As all tables have the same formatting and sorting, I want to extract the last column of each table within the file and generate one single table from it. I was thinking of a solution in which a new column is created whenever a new header name is detected, which would allow for a variable amount of traces to be detected. I do not have the programming knowledge to pull this off however, any tip how to tackle this problem is greatly appreciated.
  2 Comments
Stephen23
Stephen23 on 4 May 2023
Please upload a representative data file by clicking the paperclip button.
This may be your actual data, or if that cannot be distributed, random data with exactly the same file format.

Sign in to comment.

Answers (3)

Vilém Frynta
Vilém Frynta on 4 May 2023
Edited: Vilém Frynta on 4 May 2023
Hello,
I extracted all your data from last columns, which is 300 numbers. And because I knew that every table contains 10 values, I could easily reshape this 300x1 long vector into 10x30 table, where each column = last column of every table.
There's more approaches, and the one you brought up (new column is created whenever a new header is detected) could definitely work.

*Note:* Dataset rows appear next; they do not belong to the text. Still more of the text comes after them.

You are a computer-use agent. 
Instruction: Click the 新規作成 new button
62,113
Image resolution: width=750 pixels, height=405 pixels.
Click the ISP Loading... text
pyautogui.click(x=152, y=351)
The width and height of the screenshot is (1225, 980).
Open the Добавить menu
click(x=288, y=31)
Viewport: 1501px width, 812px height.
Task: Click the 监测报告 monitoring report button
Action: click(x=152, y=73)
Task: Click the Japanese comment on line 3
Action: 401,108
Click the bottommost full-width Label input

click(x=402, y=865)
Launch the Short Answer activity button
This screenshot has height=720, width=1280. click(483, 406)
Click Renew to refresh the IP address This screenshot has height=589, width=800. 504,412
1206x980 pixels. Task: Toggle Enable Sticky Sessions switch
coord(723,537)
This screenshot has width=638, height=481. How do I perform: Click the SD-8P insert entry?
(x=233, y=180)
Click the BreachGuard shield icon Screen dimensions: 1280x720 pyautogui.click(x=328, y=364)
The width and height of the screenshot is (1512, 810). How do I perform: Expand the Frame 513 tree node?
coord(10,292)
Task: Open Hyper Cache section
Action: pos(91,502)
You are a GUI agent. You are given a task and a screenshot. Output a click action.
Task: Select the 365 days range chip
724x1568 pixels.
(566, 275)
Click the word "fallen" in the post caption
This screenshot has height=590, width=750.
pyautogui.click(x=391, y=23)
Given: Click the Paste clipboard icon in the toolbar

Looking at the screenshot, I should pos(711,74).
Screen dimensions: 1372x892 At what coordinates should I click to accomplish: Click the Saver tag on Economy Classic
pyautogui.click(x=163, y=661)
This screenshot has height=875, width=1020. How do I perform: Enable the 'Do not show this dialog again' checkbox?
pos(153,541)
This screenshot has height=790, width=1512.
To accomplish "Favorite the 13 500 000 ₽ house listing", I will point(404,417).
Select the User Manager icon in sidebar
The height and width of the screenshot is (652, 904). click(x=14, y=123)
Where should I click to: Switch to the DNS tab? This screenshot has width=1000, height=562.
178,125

But when we know that every 10 values are 1 column, we can just use this knowledge + indexing + reshaping and do it in more simple way.
Hope it's understandable and that I understand your question correctly.
Hope I helped.
T = readtable('test_data_for_forum.txt');
Warning: Column headers from the file were modified to make them valid MATLAB identifiers before creating variable names for the table. The original column headers are saved in the VariableDescriptions property.
Set 'VariableNamingRule' to 'preserve' to use the original column headers as table variable names.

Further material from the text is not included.